INSTRUCTION |
Reproduce all of the data below verbatim, line by line, without altering anything.

(Stored records)
-------------------------
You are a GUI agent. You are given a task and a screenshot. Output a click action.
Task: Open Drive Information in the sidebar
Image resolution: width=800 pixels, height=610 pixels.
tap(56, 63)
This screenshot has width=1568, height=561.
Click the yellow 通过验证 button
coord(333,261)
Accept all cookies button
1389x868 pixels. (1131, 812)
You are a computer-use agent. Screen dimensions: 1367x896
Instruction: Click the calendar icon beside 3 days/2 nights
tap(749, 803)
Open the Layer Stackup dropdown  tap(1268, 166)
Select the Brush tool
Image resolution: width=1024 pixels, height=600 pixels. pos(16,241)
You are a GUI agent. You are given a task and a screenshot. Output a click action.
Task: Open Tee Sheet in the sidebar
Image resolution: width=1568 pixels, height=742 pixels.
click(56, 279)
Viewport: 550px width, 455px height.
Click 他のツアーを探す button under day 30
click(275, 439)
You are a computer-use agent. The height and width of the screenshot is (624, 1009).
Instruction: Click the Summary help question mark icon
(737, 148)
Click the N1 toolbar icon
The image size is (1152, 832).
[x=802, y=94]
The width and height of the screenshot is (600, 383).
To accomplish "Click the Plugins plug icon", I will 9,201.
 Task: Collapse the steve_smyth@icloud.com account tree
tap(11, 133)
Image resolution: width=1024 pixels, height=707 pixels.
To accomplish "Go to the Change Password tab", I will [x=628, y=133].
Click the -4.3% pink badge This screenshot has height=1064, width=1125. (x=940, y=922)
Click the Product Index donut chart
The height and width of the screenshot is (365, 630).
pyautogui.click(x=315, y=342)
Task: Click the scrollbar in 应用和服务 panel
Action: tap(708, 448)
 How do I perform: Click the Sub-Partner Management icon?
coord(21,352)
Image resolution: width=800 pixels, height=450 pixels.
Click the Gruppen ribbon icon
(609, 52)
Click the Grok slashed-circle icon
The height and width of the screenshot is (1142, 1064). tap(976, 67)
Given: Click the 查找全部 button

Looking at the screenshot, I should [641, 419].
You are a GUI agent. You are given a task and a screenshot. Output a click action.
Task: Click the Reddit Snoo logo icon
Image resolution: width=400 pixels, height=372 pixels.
-------------------------
FINISHED EXERCISE |
You are a GUI agent. You are given a task and a screenshot. Output a click action.
Task: Open Drive Information in the sidebar
Image resolution: width=800 pixels, height=610 pixels.
tap(56, 63)
This screenshot has width=1568, height=561.
Click the yellow 通过验证 button
coord(333,261)
Accept all cookies button
1389x868 pixels. (1131, 812)
You are a computer-use agent. Screen dimensions: 1367x896
Instruction: Click the calendar icon beside 3 days/2 nights
tap(749, 803)
Open the Layer Stackup dropdown  tap(1268, 166)
Select the Brush tool
Image resolution: width=1024 pixels, height=600 pixels. pos(16,241)
You are a GUI agent. You are given a task and a screenshot. Output a click action.
Task: Open Tee Sheet in the sidebar
Image resolution: width=1568 pixels, height=742 pixels.
click(56, 279)
Viewport: 550px width, 455px height.
Click 他のツアーを探す button under day 30
click(275, 439)
You are a computer-use agent. The height and width of the screenshot is (624, 1009).
Instruction: Click the Summary help question mark icon
(737, 148)
Click the N1 toolbar icon
The image size is (1152, 832).
[x=802, y=94]
The width and height of the screenshot is (600, 383).
To accomplish "Click the Plugins plug icon", I will 9,201.
 Task: Collapse the steve_smyth@icloud.com account tree
tap(11, 133)
Image resolution: width=1024 pixels, height=707 pixels.
To accomplish "Go to the Change Password tab", I will [x=628, y=133].
Click the -4.3% pink badge This screenshot has height=1064, width=1125. (x=940, y=922)
Click the Product Index donut chart
The height and width of the screenshot is (365, 630).
pyautogui.click(x=315, y=342)
Task: Click the scrollbar in 应用和服务 panel
Action: tap(708, 448)
 How do I perform: Click the Sub-Partner Management icon?
coord(21,352)
Image resolution: width=800 pixels, height=450 pixels.
Click the Gruppen ribbon icon
(609, 52)
Click the Grok slashed-circle icon
The height and width of the screenshot is (1142, 1064). tap(976, 67)
Given: Click the 查找全部 button

Looking at the screenshot, I should [641, 419].
You are a GUI agent. You are given a task and a screenshot. Output a click action.
Task: Click the Reddit Snoo logo icon
Image resolution: width=400 pixels, height=372 pixels.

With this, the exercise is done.